Thats why Im choosing a high frequency (10GHz). Not as high as yours
though :)

> Now to go VLBI, you have the
> same problems. assuming that you will be using drift scanning, ie
> letting the source pass in front of your aerial, you ideally need two
> aerials a long way apart.

Correct.

> The further apart gives you higher
> resolution, but ONLY if you can guarantee that the two downloaded
> signals are exactly in phase, otherwise you will not have a clue where
> the resultant beamwidth is pointing.

Yep. I got that far.

> A few years ago I was in
> discussion with a radio Ham in Paris to build a VLBI on 136MHz. At the
> time, there was no way we could synchronise signals well enough, but
> with GPS it is now (slightly) easier. So we can get Local Oscillators
> locked by using GPS as the source, but what we can't do is measure the
> distance between our two locations to 20cms which we thought would be
> appropriate for this experiment.

Hm. at 10GHz I'll need to know within ~2cm.

The thoguht occurs that one aerial could be mounted on a skid 2m long.

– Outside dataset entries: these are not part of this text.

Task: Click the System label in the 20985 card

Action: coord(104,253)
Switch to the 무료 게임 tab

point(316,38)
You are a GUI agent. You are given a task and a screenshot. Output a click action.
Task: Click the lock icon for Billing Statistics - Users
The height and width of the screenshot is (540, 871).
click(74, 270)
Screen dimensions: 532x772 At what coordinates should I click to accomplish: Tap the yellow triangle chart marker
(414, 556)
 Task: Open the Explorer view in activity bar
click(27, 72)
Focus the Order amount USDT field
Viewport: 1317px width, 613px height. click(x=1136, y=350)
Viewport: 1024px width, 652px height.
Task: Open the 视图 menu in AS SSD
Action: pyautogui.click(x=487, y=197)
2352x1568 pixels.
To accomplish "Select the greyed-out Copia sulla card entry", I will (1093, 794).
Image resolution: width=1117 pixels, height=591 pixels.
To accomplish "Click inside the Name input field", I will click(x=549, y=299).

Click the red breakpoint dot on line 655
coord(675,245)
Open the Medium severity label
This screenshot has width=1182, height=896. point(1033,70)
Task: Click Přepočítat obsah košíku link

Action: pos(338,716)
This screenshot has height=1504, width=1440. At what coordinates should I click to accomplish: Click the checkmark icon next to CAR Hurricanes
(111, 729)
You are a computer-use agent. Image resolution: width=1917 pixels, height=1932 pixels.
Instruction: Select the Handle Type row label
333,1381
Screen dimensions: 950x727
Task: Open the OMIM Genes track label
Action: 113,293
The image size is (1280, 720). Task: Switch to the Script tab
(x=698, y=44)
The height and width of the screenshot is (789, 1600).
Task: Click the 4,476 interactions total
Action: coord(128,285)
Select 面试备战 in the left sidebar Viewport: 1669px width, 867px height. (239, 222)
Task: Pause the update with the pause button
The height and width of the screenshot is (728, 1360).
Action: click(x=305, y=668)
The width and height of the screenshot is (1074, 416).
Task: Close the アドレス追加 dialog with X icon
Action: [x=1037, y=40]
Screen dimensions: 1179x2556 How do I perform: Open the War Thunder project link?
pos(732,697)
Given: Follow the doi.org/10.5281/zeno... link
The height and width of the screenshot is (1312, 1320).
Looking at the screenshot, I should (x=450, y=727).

a *GOOD* GPS can get just sub metre accuracy these days, so we could
mount one antenna fixed, and move the other over 2 metres (one either
side of the GPS's idea of the location) until the strongest lock is
achieved...

If we managed that, I would be WELL impressed - since Jodrell bank only
managed 10 times that precision I believe!

> knowing this exact logitudinal
> position would be essential or you would be simply adding two signals
> together without understanding anything about the phase relationship.
> worst case, you could be pointing at a huge Radio Source and it would
> be totally cancelled out..... :-(

yeah, that would just suck...

> I am looking for a pair of 1.5 metre dishes. This will give about
> 45dbi gain plus another 100db system gain. For amateur use, absolute
> gain is probably less important than low system noise figure and
> reproducibility.

Can you make that two pairs? and centre-fed, not offset, preferably?

Im keen to make this work, so I'd be happy to put some cash in, eg. to
buy a GPS rx for clock and position work. I'm also prepared to build a
dedicated PC for the measurement taking, equipped with a UPS (I already
have the UPS).

What say you?

-- 
Spyros lair: http://www.mnementh.co.uk/   ||||   Maintainer: arm26 linux

Do not meddle in the affairs of Dragons, for you are tasty and good with
ketchup.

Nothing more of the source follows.